You can enable an optional user document upload system to allow users to upload their own documents and chat with them. This feature requires you to first enable login and document level access control. Then you can enable the optional user document upload system by setting an azd environment variable:
azd env set USE_USER_UPLOAD true
Then you'll need to run azd up
to provision an Azure Data Lake Storage Gen2 account for storing the user-uploaded documents.
When the user uploads a document, it will be stored in a directory in that account with the same name as the user's Entra object id,
and will have ACLs associated with that directory. When the ingester runs, it will also set the oids
of the indexed chunks to the user's Entra object id.
If you are enabling this feature on an existing index, you should also update your index to have the new storageUrl
field:
python ./scripts/manageacl.py -v --acl-action enable_acls
And then update existing search documents with the storage URL of the main Blob container:
python ./scripts/manageacl.py -v --acl-action update_storage_urls --url <https://YOUR-MAIN-STORAGE-ACCOUNT.blob.core.windows.net/content/>
Going forward, all uploaded documents will have their storageUrl
set in the search index.
This is necessary to disambiguate user-uploaded documents from admin-uploaded documents.
By default, the deployed Azure web app will only allow requests from the same origin. To enable CORS for a frontend hosted on a different origin, run:
- Run
azd env set ALLOWED_ORIGIN https://<your-domain.com>
- Run
azd up
For the frontend code, change BACKEND_URI
in api.ts
to point at the deployed backend URL, so that all fetch requests will be sent to the deployed backend.
For an alternate frontend that's written in Web Components and deployed to Static Web Apps, check out azure-search-openai-javascript and its guide on using a different backend. Both these repositories adhere to the same HTTP protocol for AI chat apps.

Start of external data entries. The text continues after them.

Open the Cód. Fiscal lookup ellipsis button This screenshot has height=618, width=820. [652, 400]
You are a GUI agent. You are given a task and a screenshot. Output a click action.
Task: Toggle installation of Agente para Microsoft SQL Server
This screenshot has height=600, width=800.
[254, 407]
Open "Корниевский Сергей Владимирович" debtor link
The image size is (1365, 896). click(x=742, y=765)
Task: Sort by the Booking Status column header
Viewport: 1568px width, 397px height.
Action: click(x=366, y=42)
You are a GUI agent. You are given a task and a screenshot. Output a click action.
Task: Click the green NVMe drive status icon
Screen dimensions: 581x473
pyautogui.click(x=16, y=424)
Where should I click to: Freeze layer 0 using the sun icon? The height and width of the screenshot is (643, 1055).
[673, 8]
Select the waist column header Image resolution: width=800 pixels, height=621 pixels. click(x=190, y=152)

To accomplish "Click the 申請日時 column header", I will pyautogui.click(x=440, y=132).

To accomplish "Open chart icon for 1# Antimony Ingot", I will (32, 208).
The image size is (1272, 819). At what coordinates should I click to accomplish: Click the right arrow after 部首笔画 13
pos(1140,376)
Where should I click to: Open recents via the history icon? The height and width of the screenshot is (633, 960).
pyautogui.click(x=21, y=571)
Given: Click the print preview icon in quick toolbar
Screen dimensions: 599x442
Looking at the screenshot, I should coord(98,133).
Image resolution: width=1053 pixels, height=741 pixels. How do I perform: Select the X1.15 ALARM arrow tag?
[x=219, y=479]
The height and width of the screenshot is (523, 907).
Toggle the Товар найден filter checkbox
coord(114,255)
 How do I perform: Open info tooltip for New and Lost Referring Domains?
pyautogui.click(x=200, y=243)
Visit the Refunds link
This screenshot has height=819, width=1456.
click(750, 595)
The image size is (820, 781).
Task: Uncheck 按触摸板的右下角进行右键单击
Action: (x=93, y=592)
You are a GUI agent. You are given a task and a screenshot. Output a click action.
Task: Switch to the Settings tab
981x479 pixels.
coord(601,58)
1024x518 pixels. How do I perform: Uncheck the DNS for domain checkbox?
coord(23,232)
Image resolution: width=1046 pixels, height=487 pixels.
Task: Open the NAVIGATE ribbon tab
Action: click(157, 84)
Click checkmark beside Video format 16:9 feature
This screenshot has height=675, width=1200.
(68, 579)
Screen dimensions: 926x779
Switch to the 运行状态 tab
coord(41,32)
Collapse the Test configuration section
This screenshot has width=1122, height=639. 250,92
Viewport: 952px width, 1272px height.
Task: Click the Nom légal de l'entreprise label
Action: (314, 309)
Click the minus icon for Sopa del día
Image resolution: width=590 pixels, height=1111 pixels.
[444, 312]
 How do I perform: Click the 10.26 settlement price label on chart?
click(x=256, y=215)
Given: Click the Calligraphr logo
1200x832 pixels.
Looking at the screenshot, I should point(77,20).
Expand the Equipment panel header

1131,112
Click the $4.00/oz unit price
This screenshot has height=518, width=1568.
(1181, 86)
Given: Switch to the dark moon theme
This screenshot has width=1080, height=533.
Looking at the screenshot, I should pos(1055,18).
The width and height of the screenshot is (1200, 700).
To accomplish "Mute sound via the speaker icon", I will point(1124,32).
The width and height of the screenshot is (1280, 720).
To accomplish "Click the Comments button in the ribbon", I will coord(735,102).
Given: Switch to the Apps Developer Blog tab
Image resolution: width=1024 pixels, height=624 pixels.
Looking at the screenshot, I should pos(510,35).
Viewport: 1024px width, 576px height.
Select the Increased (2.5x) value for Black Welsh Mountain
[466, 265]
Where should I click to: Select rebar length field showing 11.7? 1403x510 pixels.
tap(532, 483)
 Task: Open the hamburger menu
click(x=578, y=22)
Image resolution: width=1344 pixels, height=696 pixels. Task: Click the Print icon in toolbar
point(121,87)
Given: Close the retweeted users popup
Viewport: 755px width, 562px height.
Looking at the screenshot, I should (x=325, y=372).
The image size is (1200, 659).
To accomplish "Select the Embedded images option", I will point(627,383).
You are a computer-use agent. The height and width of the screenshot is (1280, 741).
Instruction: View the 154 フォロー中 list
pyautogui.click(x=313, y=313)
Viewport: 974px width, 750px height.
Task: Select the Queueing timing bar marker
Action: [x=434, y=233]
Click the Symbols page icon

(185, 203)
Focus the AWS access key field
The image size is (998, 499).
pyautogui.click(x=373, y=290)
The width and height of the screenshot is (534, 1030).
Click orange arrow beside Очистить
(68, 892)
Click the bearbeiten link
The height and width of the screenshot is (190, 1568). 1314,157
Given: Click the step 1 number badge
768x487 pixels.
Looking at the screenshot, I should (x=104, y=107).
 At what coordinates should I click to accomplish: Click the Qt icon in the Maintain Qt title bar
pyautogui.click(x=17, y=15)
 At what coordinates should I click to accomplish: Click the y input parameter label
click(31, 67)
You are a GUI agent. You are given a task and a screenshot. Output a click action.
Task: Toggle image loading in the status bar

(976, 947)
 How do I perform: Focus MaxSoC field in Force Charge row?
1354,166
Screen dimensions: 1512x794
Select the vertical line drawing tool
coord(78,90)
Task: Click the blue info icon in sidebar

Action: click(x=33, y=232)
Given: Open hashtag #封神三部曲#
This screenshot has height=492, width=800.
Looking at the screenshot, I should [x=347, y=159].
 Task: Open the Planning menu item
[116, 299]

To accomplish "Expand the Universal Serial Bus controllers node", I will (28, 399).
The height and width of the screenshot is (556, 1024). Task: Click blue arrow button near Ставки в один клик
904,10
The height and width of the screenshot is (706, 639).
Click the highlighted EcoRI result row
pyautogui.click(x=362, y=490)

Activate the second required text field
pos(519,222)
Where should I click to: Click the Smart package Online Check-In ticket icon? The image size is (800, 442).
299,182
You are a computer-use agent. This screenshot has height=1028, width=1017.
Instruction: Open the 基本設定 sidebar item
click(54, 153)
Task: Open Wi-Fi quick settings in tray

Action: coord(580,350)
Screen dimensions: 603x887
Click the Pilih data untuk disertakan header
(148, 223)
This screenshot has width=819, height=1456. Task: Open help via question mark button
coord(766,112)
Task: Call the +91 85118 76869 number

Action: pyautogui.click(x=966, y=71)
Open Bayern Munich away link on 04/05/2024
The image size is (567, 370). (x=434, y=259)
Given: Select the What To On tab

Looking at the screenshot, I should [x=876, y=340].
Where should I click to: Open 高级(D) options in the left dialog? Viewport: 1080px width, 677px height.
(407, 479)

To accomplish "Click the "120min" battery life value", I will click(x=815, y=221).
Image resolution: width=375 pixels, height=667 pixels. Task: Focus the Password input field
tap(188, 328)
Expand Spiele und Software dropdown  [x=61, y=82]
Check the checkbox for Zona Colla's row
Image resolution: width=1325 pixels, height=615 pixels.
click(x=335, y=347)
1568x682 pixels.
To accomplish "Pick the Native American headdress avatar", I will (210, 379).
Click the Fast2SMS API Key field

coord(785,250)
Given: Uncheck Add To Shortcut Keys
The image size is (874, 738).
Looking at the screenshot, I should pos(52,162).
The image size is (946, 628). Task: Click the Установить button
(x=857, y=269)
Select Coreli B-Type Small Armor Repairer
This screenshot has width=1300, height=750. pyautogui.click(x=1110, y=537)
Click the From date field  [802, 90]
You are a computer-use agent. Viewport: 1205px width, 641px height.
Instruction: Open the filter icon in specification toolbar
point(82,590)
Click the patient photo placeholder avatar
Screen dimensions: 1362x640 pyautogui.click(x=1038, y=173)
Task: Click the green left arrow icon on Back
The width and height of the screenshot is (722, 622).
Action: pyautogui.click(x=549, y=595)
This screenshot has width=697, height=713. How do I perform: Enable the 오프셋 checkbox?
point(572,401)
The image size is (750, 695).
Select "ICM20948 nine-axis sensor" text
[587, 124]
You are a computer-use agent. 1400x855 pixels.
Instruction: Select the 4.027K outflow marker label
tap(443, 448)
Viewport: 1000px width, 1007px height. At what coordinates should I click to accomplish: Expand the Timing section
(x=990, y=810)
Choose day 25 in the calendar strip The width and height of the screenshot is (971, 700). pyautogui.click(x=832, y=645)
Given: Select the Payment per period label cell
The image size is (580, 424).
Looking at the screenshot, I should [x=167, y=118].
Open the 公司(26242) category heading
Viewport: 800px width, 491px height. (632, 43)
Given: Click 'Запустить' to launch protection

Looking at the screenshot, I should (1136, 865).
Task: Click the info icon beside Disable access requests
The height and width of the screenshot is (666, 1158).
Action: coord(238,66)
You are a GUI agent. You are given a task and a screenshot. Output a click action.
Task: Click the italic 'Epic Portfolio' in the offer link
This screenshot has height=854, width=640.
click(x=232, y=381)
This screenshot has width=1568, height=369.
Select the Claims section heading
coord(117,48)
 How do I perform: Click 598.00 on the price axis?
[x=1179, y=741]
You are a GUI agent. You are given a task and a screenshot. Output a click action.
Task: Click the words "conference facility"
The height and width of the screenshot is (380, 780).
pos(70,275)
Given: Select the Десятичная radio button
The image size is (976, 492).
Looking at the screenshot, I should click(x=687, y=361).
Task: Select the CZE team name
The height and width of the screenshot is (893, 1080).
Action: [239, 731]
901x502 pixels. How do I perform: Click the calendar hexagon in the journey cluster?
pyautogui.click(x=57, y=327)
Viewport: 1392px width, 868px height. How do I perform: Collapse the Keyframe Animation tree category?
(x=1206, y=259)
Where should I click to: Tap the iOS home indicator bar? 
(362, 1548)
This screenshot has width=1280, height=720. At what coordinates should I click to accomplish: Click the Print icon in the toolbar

As discussed in more details in our productionizing guide, you may want to consider implementing a load balancer between OpenAI instances if you are consistently going over the TPM limit. Fortunately, this repository is designed for easy integration with other repositories that create load balancers for OpenAI instances. For seamless integration instructions with this sample, please check:
- Scale Azure OpenAI for Python with Azure API Management
- Scale Azure OpenAI for Python chat using RAG with Azure Container Apps
It is possible to deploy this app with public access disabled, using Azure private endpoints and private DNS Zones. For more details, read the private deployment guide. That requires a multi-stage provisioning, so you will need to do more than just azd up
after setting the environment variables.
If you want to decrease the charges by using local parsers instead of Azure Document Intelligence, you can set environment variables before running the data ingestion script. Note that local parsers will generally be not as sophisticated.
- Run
azd env set USE_LOCAL_PDF_PARSER true
to use the local PDF parser. - Run
azd env set USE_LOCAL_HTML_PARSER true
to use the local HTML parser.
The local parsers will be used the next time you run the data ingestion script. To use these parsers for the user document upload system, you'll need to run azd provision
to update the web app to use the local parsers.